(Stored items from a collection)
BEGIN
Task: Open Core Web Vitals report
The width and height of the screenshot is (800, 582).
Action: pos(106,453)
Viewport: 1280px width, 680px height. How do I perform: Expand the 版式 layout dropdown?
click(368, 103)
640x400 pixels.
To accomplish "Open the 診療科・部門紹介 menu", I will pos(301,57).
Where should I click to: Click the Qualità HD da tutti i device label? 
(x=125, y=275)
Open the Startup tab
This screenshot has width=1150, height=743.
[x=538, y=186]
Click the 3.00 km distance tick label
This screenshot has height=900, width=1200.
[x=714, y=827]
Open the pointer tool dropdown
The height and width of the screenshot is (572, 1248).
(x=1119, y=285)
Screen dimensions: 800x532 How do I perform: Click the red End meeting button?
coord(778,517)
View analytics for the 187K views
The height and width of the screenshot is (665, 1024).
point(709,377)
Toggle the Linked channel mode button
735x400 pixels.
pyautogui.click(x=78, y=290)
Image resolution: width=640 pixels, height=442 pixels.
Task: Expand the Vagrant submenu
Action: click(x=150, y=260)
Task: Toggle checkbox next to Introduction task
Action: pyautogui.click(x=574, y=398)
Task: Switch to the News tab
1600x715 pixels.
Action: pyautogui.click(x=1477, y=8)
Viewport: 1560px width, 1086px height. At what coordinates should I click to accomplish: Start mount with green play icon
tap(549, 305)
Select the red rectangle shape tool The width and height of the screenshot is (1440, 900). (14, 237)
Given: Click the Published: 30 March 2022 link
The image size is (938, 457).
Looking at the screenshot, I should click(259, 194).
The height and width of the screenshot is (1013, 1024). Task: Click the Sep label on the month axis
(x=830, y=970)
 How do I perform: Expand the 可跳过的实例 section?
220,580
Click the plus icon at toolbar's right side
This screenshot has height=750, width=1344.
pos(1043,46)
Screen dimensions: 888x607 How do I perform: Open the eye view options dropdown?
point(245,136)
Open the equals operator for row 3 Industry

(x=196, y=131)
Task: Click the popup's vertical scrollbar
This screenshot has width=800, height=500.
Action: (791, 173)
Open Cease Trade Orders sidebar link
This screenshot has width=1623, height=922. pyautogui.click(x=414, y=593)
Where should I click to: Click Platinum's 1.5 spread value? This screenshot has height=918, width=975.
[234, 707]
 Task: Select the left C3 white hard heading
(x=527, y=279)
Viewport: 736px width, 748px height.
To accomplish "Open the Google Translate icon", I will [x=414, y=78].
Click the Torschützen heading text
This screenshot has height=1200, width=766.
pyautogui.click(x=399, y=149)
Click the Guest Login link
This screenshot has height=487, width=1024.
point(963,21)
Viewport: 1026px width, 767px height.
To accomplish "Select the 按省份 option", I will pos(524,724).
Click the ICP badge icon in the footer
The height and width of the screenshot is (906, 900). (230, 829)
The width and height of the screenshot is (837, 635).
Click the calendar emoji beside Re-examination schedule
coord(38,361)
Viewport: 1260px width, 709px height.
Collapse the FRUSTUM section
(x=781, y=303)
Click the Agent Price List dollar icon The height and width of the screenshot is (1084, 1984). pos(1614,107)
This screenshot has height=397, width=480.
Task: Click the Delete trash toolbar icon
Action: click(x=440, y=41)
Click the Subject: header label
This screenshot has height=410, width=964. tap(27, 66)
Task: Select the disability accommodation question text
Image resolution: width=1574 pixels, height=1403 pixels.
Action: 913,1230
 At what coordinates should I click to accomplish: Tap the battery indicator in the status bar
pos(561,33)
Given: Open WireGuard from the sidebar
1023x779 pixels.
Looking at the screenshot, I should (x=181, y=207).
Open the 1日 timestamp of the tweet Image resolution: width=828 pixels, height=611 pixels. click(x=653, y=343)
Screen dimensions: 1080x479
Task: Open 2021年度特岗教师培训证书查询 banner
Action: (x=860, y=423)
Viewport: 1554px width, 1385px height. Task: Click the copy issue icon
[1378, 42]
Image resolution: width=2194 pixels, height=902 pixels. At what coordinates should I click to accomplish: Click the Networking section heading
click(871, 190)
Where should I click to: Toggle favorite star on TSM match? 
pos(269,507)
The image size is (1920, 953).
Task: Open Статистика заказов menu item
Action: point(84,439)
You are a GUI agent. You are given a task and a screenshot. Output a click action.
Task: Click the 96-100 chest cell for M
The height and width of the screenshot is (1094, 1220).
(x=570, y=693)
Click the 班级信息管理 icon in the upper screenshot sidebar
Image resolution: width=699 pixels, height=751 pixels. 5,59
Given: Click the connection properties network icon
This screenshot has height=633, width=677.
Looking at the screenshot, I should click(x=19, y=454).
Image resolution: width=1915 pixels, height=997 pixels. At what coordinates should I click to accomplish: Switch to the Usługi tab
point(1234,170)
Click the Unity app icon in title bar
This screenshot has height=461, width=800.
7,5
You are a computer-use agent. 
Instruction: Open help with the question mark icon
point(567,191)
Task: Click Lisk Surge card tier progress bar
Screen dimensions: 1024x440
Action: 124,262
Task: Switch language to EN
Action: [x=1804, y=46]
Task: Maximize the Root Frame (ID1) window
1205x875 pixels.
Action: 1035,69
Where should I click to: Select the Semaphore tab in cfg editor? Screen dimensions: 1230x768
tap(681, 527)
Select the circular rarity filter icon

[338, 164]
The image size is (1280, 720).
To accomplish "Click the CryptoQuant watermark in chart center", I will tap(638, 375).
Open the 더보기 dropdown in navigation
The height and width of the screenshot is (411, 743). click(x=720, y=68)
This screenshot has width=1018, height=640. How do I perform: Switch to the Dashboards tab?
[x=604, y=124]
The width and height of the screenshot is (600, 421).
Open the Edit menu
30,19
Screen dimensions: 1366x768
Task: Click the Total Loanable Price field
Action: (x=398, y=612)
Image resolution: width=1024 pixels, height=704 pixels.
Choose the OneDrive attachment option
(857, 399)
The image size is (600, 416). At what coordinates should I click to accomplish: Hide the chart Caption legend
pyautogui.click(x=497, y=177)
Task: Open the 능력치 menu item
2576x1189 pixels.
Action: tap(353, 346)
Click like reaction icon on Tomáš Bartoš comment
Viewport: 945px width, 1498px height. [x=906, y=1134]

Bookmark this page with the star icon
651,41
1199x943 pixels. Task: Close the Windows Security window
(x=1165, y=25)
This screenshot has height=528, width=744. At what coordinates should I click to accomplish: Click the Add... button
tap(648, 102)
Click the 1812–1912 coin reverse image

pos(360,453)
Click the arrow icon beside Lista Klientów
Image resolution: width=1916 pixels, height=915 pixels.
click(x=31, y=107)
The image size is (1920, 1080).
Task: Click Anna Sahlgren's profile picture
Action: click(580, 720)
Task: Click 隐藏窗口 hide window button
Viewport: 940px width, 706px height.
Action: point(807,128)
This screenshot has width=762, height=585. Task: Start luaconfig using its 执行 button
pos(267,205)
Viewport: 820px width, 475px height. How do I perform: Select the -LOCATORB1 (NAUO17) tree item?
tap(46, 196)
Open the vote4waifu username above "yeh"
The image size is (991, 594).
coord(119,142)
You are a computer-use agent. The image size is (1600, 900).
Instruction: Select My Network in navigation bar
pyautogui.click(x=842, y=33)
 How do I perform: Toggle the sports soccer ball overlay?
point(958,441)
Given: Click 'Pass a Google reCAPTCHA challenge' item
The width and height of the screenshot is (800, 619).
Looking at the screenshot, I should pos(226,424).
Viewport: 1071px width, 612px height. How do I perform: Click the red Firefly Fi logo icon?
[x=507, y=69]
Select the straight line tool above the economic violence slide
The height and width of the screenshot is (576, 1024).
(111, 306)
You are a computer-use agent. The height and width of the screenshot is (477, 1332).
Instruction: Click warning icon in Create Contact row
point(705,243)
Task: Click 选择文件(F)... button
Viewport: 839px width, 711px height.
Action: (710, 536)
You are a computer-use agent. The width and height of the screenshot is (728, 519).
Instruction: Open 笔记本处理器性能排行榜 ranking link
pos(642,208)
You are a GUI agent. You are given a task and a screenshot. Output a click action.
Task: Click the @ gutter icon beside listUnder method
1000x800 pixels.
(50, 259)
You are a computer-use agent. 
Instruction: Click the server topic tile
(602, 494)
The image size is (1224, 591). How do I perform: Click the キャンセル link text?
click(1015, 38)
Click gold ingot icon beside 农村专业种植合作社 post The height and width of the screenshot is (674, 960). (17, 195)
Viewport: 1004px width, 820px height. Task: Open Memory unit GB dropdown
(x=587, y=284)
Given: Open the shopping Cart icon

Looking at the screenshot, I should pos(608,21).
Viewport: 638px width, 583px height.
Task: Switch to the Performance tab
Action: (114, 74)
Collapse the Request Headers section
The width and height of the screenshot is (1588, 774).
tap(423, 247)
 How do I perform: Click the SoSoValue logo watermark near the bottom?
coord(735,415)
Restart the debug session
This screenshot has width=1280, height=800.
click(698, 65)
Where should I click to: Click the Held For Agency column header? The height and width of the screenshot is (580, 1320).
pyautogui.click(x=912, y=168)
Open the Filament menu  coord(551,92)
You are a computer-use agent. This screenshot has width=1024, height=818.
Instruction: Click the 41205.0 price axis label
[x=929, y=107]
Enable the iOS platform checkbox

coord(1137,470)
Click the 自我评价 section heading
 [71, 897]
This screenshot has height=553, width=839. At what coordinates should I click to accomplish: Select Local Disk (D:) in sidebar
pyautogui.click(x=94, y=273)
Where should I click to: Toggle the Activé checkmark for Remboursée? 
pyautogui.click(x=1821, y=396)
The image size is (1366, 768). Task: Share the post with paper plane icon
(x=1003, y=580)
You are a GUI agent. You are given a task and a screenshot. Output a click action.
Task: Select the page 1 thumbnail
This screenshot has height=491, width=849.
END
Task statement: Show every line above in which the word "computer" occurs.

The answer:
You are a computer-use agent. 
You are a computer-use agent. The image size is (1600, 900).
You are a computer-use agent. The height and width of the screenshot is (477, 1332).
You are a computer-use agent. The width and height of the screenshot is (728, 519).
You are a computer-use agent. 
You are a computer-use agent. This screenshot has width=1024, height=818.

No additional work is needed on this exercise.